At the moment you can find me in the brochure for the Ampersand Spring/Summer collection. In each photo, which is printed on matte paper with an Instagram wash, I am posing next to this year’s male Ampersand ambassador, who is wearing the same outfit as me with minor modifications. We manage to finesse vague, casual expressions, as if it’s only natural that we would be wearing identical outfits while socialising in a sun-lit sharehouse full of sensible bookshelves and creamy stationery.

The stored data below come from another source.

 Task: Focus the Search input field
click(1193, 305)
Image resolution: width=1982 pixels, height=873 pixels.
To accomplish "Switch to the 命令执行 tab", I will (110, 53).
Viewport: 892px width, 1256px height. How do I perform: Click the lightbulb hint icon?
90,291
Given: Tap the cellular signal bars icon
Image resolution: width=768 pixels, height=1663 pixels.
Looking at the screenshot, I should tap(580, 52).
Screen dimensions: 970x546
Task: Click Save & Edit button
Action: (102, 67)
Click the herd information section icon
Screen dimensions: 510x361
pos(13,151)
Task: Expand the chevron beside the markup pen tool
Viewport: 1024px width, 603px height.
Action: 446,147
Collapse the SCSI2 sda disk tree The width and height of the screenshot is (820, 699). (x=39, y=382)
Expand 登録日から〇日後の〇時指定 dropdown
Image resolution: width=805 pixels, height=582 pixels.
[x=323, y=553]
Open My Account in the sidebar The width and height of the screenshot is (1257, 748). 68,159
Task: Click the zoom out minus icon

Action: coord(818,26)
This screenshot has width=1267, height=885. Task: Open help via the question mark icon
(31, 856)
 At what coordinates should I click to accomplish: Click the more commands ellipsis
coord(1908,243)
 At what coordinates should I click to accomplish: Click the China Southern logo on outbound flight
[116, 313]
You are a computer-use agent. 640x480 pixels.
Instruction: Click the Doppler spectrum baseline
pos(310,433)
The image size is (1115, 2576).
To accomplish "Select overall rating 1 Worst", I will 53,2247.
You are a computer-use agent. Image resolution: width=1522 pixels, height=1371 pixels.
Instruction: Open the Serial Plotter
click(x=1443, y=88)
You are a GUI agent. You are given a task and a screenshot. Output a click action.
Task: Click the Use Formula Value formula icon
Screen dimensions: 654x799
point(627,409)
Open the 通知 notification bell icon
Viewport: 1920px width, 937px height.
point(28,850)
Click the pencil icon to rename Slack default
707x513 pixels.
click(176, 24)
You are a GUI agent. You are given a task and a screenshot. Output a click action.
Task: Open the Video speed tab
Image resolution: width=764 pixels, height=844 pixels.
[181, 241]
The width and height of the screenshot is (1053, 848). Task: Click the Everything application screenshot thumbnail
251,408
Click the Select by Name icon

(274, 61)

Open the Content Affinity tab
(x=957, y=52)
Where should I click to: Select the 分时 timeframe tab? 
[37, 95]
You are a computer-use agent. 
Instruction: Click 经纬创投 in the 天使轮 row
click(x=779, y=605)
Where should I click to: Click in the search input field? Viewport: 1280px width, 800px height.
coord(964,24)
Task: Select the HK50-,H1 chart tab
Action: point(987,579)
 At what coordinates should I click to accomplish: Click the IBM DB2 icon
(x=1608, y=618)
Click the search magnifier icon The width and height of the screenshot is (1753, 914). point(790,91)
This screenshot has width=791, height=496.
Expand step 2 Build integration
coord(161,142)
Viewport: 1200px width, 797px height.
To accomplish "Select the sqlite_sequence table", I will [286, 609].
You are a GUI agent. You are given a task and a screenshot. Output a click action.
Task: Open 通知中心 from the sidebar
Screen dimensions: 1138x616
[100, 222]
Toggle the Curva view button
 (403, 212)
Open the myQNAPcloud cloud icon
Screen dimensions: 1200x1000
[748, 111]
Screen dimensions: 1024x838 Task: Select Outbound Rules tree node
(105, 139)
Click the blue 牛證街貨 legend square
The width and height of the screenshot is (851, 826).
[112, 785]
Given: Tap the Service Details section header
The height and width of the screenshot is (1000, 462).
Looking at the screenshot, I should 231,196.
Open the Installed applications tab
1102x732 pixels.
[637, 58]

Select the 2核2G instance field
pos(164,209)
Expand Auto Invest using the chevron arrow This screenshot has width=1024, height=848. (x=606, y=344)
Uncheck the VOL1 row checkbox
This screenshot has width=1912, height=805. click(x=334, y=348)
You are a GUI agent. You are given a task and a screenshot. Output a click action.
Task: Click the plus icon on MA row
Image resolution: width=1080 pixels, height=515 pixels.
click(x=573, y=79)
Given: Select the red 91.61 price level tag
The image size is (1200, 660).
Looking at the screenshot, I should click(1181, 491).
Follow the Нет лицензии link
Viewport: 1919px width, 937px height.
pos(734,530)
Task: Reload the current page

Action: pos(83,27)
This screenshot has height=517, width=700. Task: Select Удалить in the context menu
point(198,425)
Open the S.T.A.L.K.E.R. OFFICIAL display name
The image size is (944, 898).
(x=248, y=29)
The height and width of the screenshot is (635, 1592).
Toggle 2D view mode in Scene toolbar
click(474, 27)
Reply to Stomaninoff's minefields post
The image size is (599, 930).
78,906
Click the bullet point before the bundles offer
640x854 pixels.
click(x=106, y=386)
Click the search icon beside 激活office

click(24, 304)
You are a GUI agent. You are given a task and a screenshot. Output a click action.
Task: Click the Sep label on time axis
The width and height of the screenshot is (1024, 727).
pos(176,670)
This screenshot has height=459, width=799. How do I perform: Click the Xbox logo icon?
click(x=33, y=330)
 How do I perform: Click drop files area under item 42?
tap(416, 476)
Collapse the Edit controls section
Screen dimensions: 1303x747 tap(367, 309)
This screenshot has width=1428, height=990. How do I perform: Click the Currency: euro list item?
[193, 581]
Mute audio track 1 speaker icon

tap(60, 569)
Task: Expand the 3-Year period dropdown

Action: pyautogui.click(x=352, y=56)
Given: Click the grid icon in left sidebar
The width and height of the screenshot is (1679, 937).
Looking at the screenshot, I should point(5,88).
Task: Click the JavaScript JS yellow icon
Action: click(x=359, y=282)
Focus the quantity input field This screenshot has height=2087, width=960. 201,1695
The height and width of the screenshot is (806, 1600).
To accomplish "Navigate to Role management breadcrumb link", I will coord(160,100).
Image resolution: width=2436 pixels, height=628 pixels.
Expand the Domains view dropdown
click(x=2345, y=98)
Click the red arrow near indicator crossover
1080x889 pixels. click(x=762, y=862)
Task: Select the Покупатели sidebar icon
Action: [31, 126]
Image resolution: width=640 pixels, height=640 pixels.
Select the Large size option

Tan’s characters are apathetic. Their society is vacuous, defined by conspicuous consumption, technology and brands: Samsung, Panasonic, Coca-Cola, IKEA, Google. While hyper-connected, they are also alienated. They are slouching towards a digital dystopia where lolcats and memes are currency, where real birds, frogs and silkworms have been replaced by corporate-sponsored replicants, and where children work grocery production lines to keep blue-rinsed pensioners well fed. Looming over the human and human-like characters are omnipresent corporations, including technology company Seed, whose products dominate billboards and consciousness with a sinister edge. And weaving through the stories is Ulysses, a mysterious black cat with a red collar:

cats can slip in and out of a parallel dimension, a realm which permits them to move invisibly, to reappear without sound. To swap places, even. Certainly, looking into Ulysses’s eyes, those blurry hexagons, Tim knows that Ulysses is acquainted with a separate, softer world.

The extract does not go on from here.